Improving Access to Health Data

Alongside the focus on public trust and transparency, the strategy is also concerned with promoting greater access to health data in the public interest.   This is a theme that has been prominent internationally following the Covid pandemic – a renewed understanding of the importance of health data for research and development purposes, leading to a demand to break down unnecessary barriers to accessing and combining datasets for these purposes.

The Government plans to do this partly through major investment in (of up to £200 million) in NHS data infrastructure to make research-ready data available to researchers.  DHSC envisages a  ‘vibrant hub of genomics, imaging, pathology, and citizen generated data, where AI-enabled tools and technologies can be deployed’.

On the legislative front, it’s likely that this part of the strategy will also be supported by the Government’s impending Data Reform Bill, which amongst other things, is making changes to the research provisions of UK data protection law to, for example, provide a clearer definition of scientific research, a broader form of consent where used as a lawful basis for research, and a more concrete privacy notice exemption where data is repurposed for scientific research purposes.  All of these changes are expressly intended to promote greater use of personal data, including health data, for responsible research purposes.

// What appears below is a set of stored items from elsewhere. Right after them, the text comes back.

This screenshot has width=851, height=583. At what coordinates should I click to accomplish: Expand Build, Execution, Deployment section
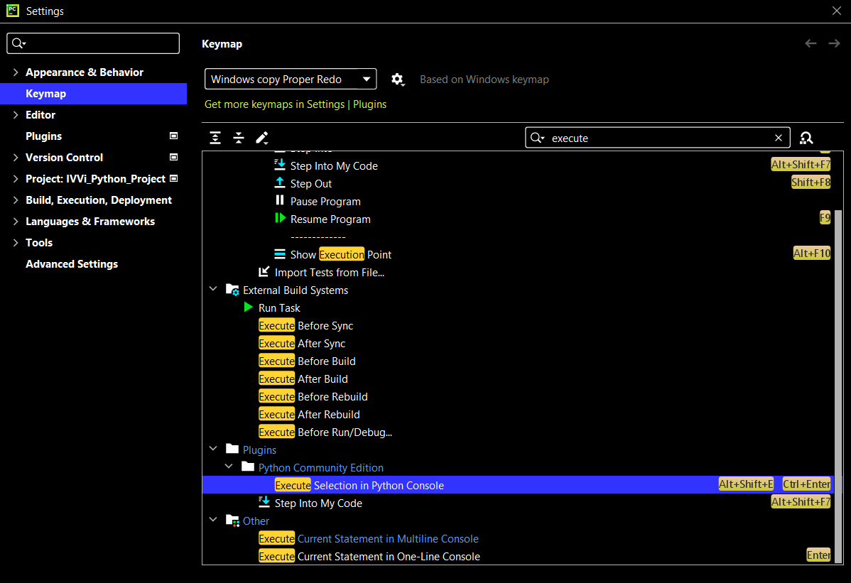pyautogui.click(x=16, y=200)
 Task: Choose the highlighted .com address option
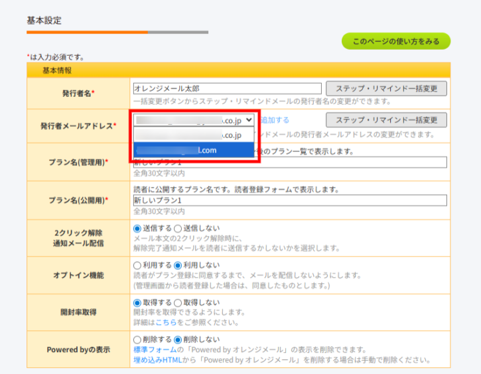pyautogui.click(x=193, y=151)
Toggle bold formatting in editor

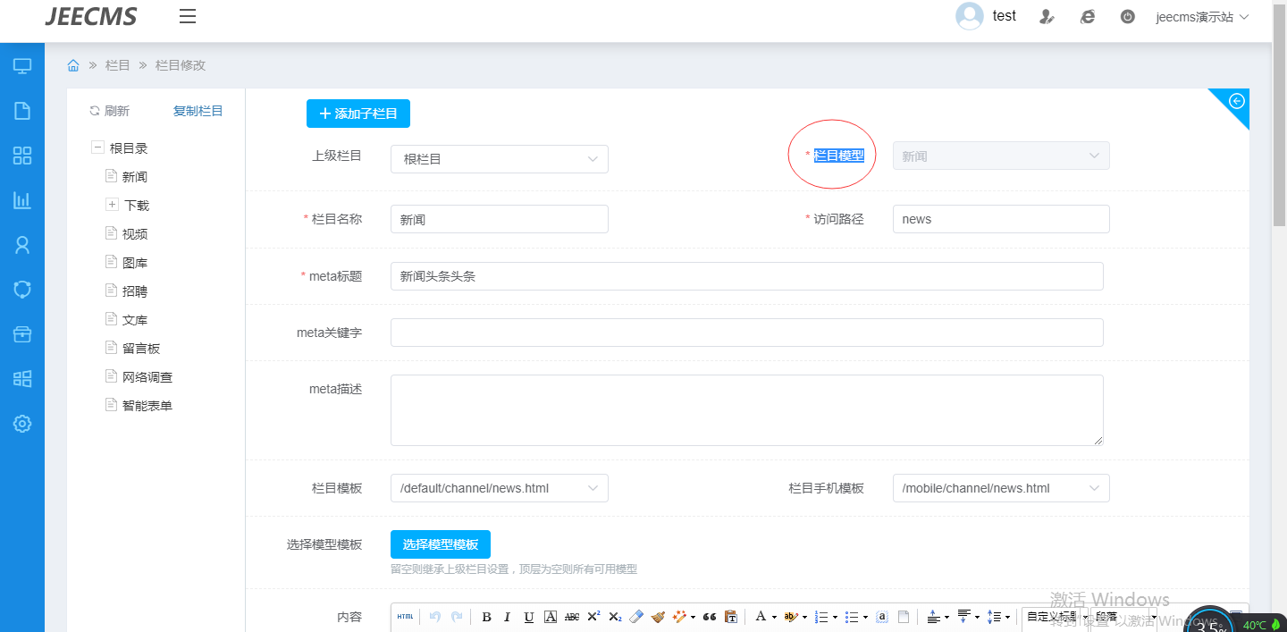(x=486, y=617)
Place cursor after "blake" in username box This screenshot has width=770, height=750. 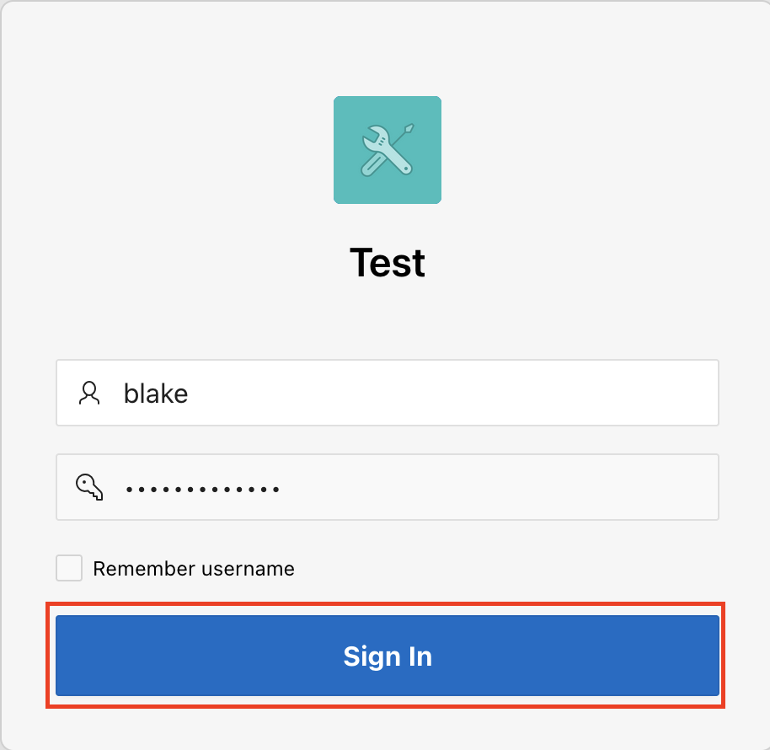[x=190, y=393]
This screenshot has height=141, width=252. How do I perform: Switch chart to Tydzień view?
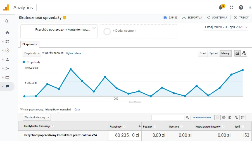tap(213, 53)
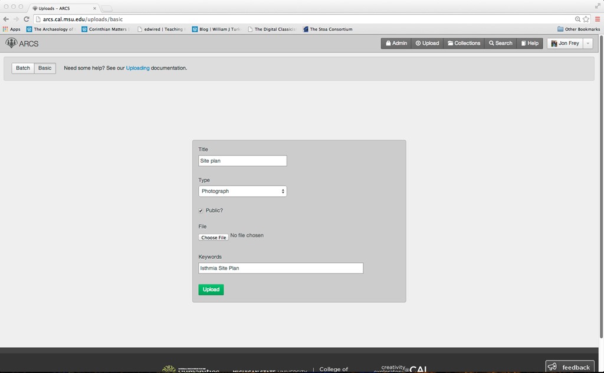Open Collections from the navbar
Screen dimensions: 604x373
[464, 43]
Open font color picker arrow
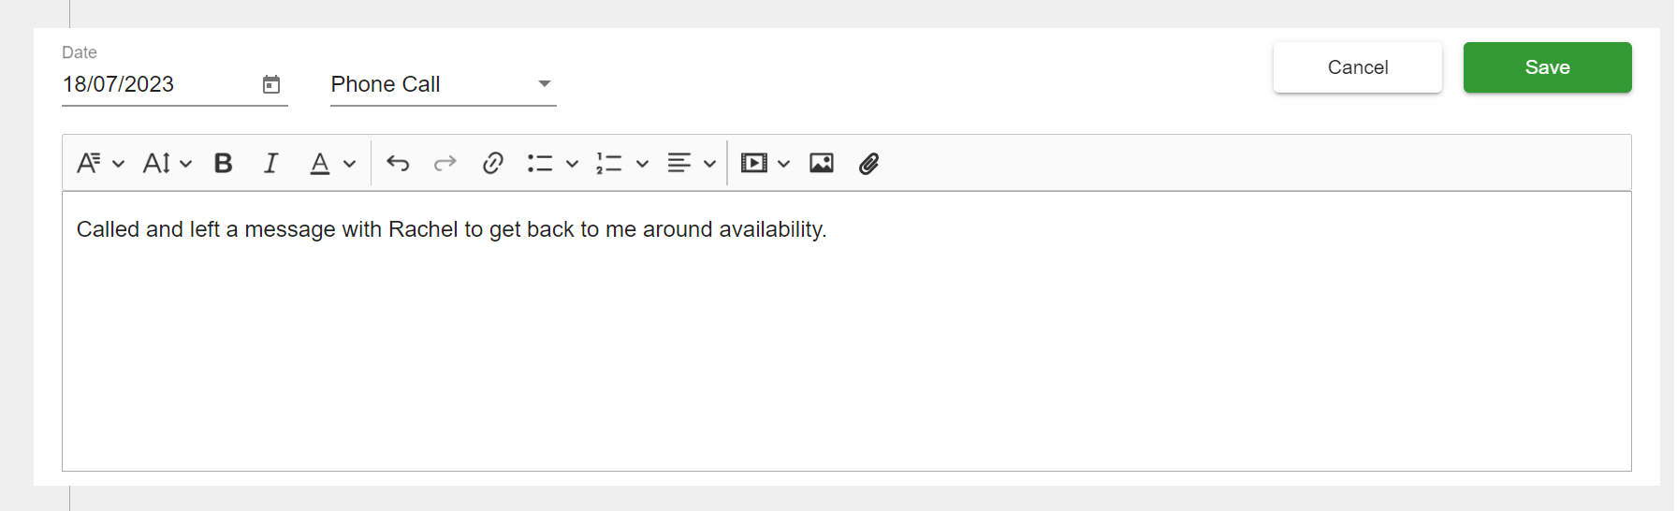 tap(350, 164)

There are strong parallels here with the EU’s proposals for a European Health Data Space, which will promote access to electronic health data for secondary purposes.

Encouraging AI Innovation

No data strategy in 2022 would be complete without consideration of Artificial Intelligence (AI).  On this front, DHSC:

  • Commits to working with the Office of AI (OAI) on its developing plans for the regulation of AI in the United Kingdom. The OAI’s White Paper on the governance and regulation of AI is expected imminently and will be closely scrutinised as the UK’s response to the EU’s draft AI Act.  The health sector is one of the most sensitive and important in an AI context and the NHS’ work on this will be led by a newly created NHS AI Lab.
  • Will develop unified standards for the efficacy and safety testing of AI systems, working with the Medicines and Healthcare products Regulatory Agency (MHRA) and the National Institute for Clinical Excellence (NICE). Safety standards that can be used by development teams building AI systems are an important part of the regulatory framework for safe AI, and this is likely to be a welcome step.
  • Will, through the NHS AI Lab, develop a methodology for evaluating the AI safety of market-authorised products in healthcare.

In summary, the strategy contains an ambitious set of proposals that are intended to cement the UK’s position as a world leader in healthcare informatics and data-driven health research.  Notably, they are clearly designed to balance and reconcile competing demands for greater access to and use of health data, with the protection of trust, privacy and security in that data.